The opinion of the court was delivered by
Kellogg, J.This was an action upon the case, charging the defendant with an injury occasioned to the plaintiff by the negligence of the defendant’s servant. Upon the facts disclosed in the case, the court below instructed the jury, that the defendant was not personally liable for the injury done to the plaintiff. This decision being excepted to, the case is brought here for the opinion of this court. The defence relied upon is, that at the time of the injury, of which the plaintiff complains, the ferryman, whose negligence occasioned the injury, was not the servant of the defendant, and that shé was in no manner accountable. The decision of the question depended upon the construction given to an instrument executed by the defendant to one Bailey and referred to in the. bill of exceptions. It was therefore a proper subject for the determination of the court.
That the defendant, in March, 1848, leased her farm and ferry, by parol agreement, to Hobbie, for one year, upon the terms and stipulations contained in her written lease to Bailey, is not controverted, and that Hobbie then went into the occupancy of the demised premises, under the lease, is not denied. Nor is it questioned, that if the contract of letting by the defendant to Hobbie was such as to divest the defendant of the occupancy and control of the farm and ferry, and vest the same in Hobbie for the term of the demise, the defendant would not be liable for injuries occasioned by the negligence of Hobbie. In other words, if, by the contract, *174Hobbie became the tenant, rather than the servant, of the defendant, she is not responsible for his acts.
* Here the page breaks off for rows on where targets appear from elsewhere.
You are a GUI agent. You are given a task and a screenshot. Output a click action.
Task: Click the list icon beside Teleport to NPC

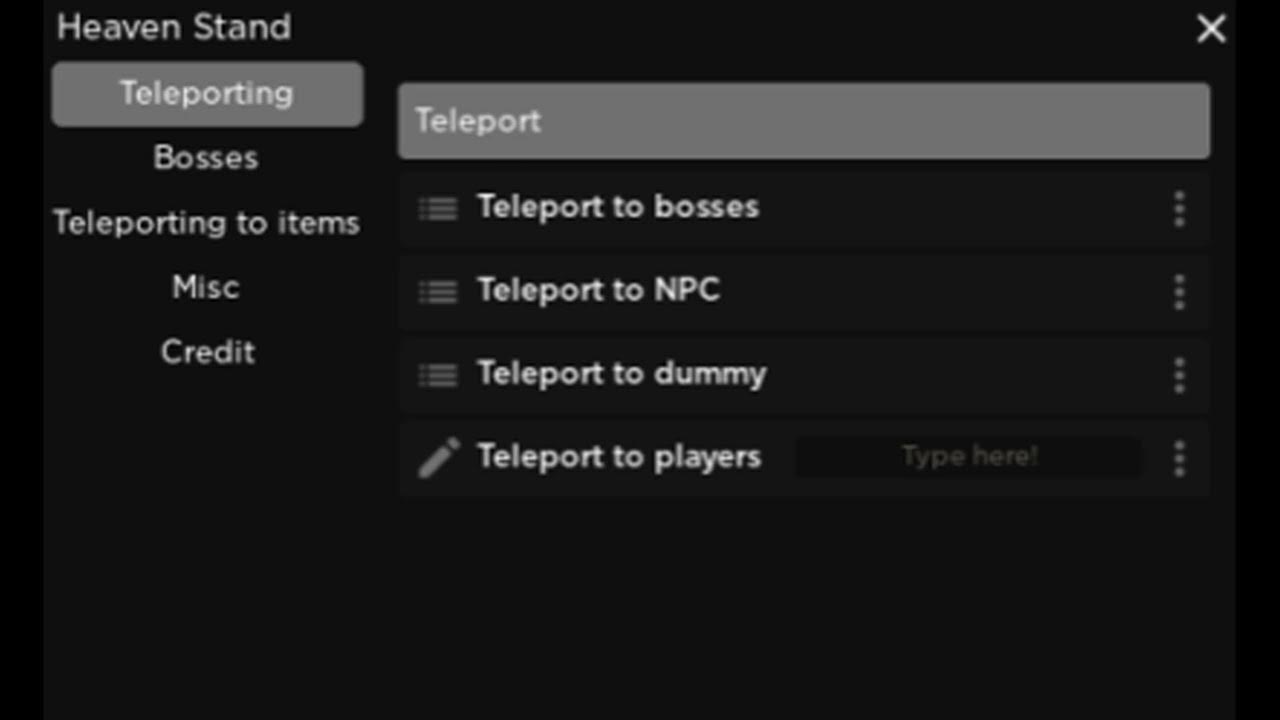point(438,291)
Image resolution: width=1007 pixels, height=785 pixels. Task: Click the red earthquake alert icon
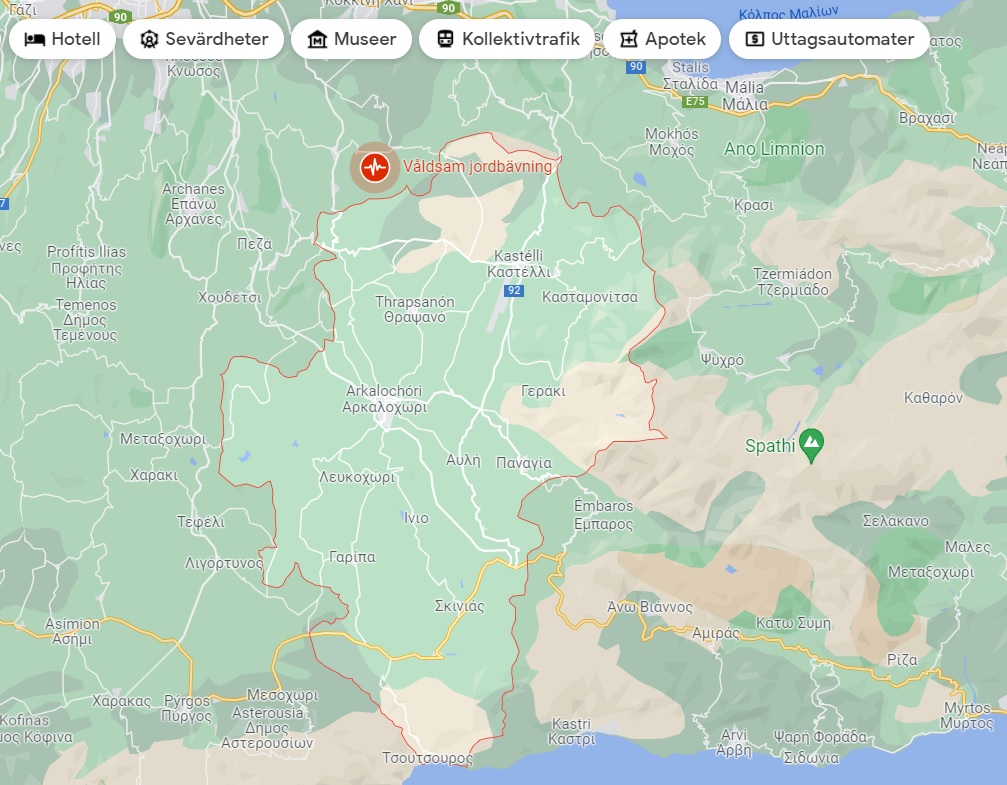374,166
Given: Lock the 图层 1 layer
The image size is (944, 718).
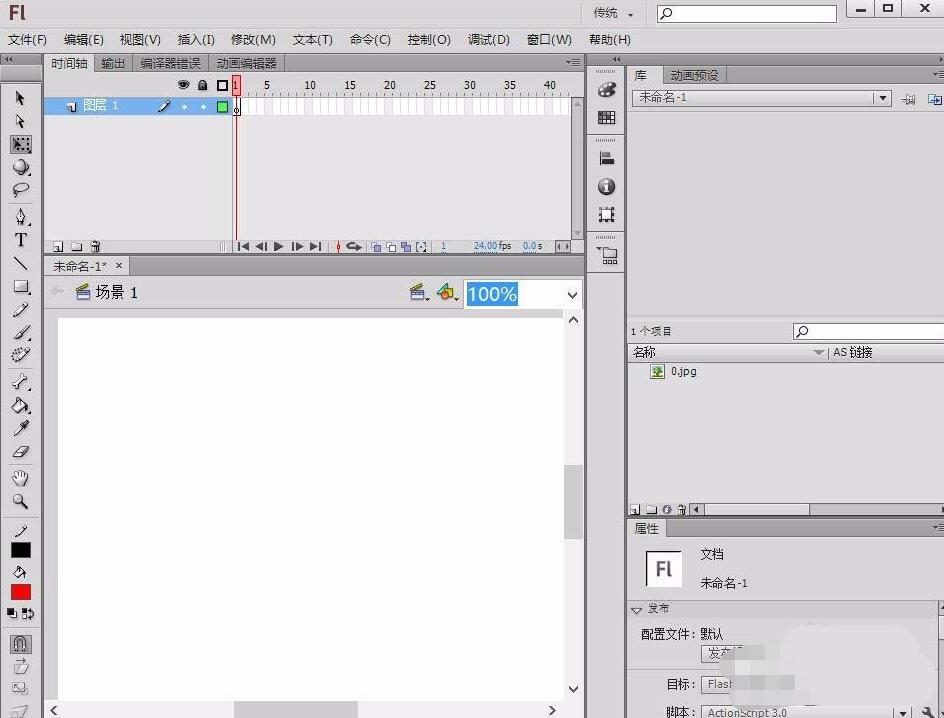Looking at the screenshot, I should click(203, 105).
But it is urged, that the contract with Bailey was not a lease of the premises. It is difficult to perceive any tenable ground, upon which this objection is founded. The instrument certainly contains the usual covenants and all the ordinary characteristics of a lease. It is, however, contended, that though the instrument be regarded as a lease, yet that it did not divest the defendant of the control of the premises. This objection, we think, is equally unfounded. There is no reservation of a right to the defendant to interfere with or in any manner control the lessee in the management of the premises. The lease does, indeed, bind the lessee to a very strict and faithful performance of the stipulations therein ; but upon his failure to perform the same, the lessor’s only remedy would be by suit for a breach of the covenants. It is the ordinary case of a lease of premises, to be managed and controlled by the lessee during the continuance of the lease; and the lessor, during the term,'had no more authority than a stranger, to disturb the lessee in his occupancy, or in any manner interfere with his right to the management and control of the premises. It cannot, therefore, as it appears to us, be said, that the defendant, at the time of the injury complained of, had any control over the acts of Hobbie; and if she had no right to control him, she cannot be made responsible for his acts.
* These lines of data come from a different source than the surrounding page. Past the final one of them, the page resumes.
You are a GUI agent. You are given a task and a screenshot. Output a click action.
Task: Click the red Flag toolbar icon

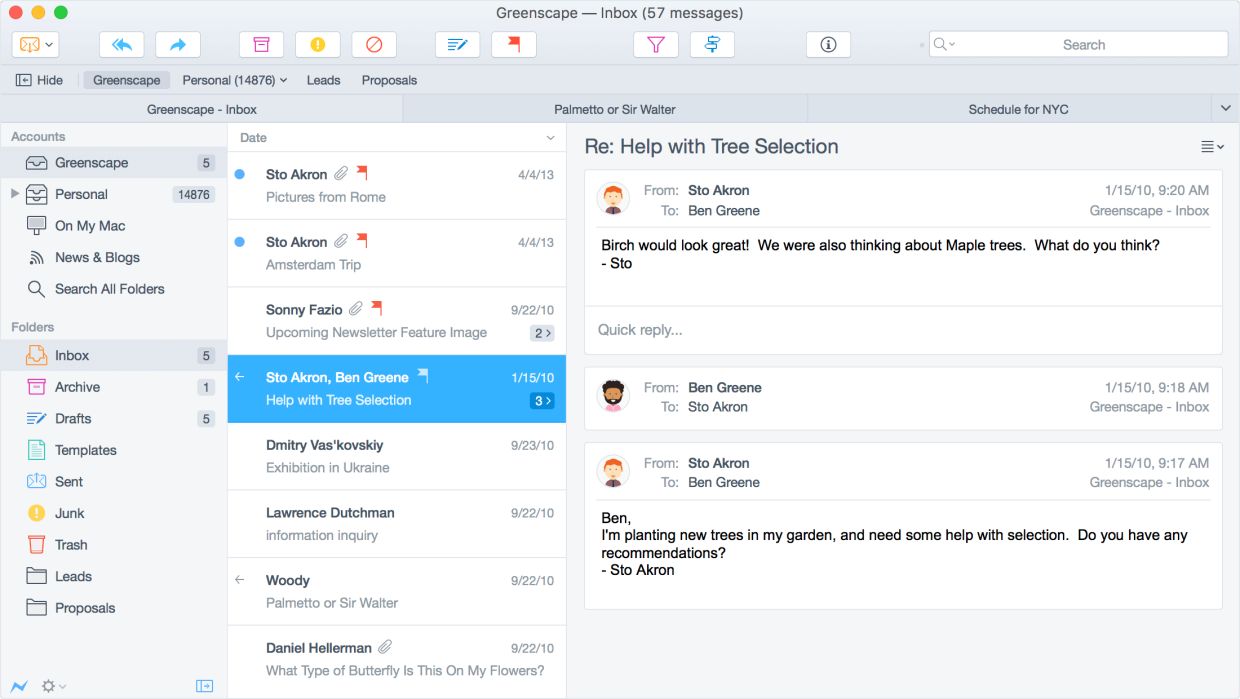[x=514, y=45]
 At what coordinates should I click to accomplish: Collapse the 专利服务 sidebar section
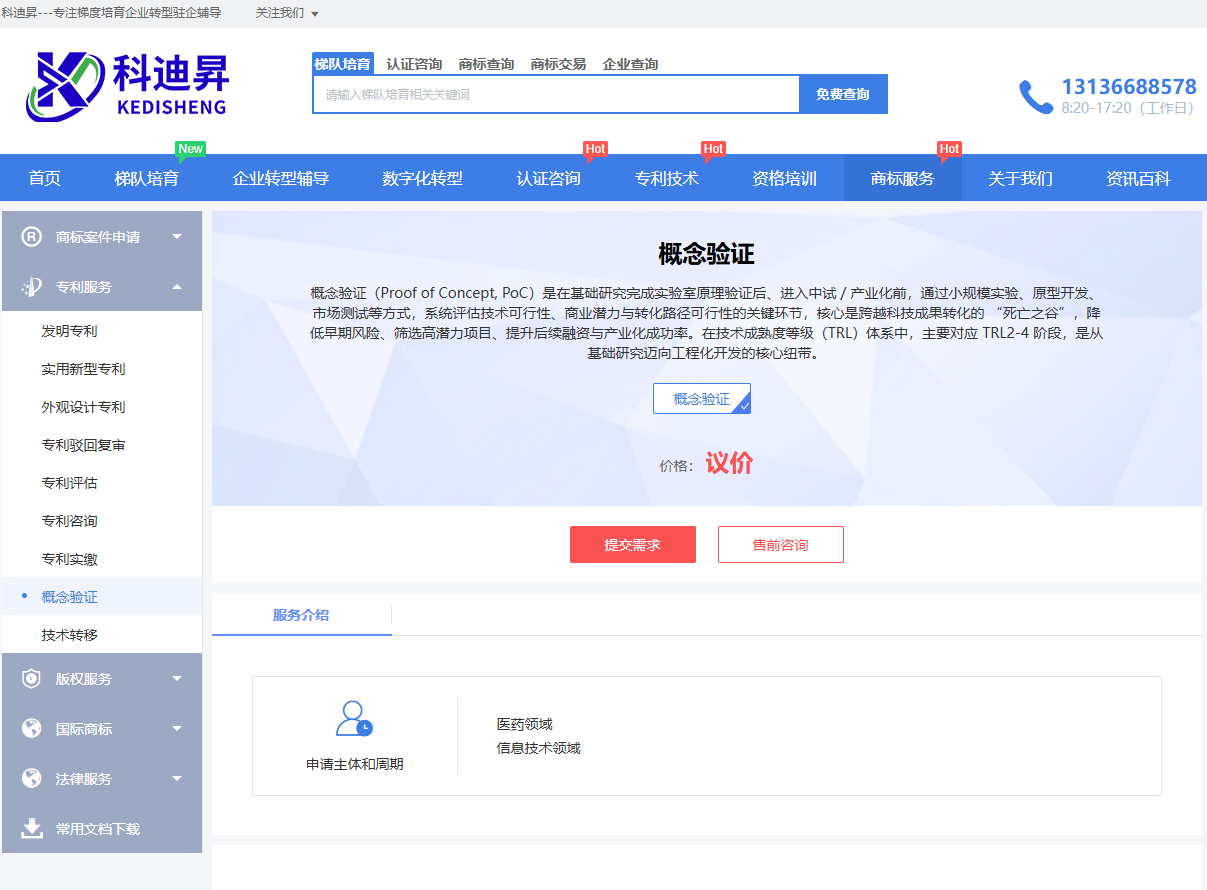point(177,287)
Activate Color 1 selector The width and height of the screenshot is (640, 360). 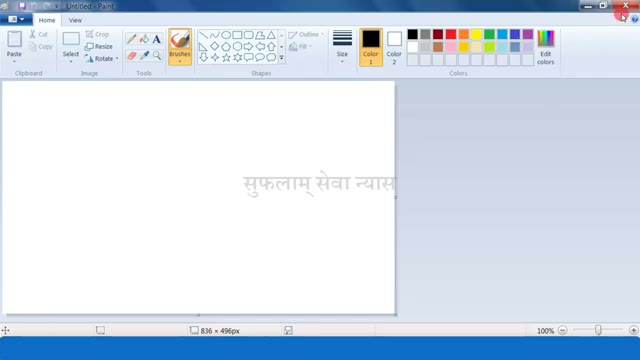371,47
It is farther insisted, that the clause in the lease, securing to the defendant a moiety of the earnings of the boat, created such an interest in the defendant in the profits of the ferry, as makes her responsible for the negligence of Hobbie in the management of the same. We cannot, however, yield our assent to this proposition. There is nothing in the lease to warrant such a conclusion. The object of this clause is simply to fix the amount of rent, to be paid for the use of the ferry, and the same is to be ascertained by the amount of the receipts. And the fact, that the rent of the ferry is to be paid by weekly instalments, does not change or vary the legal character and effect of the lease. There is no pretence for saying, that the defendant and her lessee, Hobbie, are partners in the matter of the ferry. She has no authority to appoint or employ ferrymen, or to control them, when employed by Hobbie.
*175It is farther urged, that the clause in the lease, making the lessee liable to the defendant “ for all damage occasioned by wilful misconduct, or neglect, in the management of the farm and premises, and in the management of the ferry and boat,” subjects her to the present suit. We do not think, however, that this part of the lease is open to such a construction, or that the parties to it ever contemplated such a liability. The liability imposed upon Hobbie by this clause applies as well to the farm as to the ferry, and we think it only applies to such damages, as should result to the reversionary interest of the defendant from the misconduct or neglect of the lessee. Should the ferry be rendered less valuable to the defendant by reason of misconduct or neglect of the lessee, it would doubtless be a breach of this covenant, for which he would be liable. So if by his misconduct the boats should be injured, he would be responsible to the defendant. In fact, any injury to the demised premises, injuriously affecting the reversion and occasioned by the misconduct of the lessee, would render him liable to the defendant; but we do not think, it was ever intended by the parties to embrace injuries done by the lessee to third persons, and for which the law in no manner makes the defendant responsible.
The judgment of the county court is affirmed.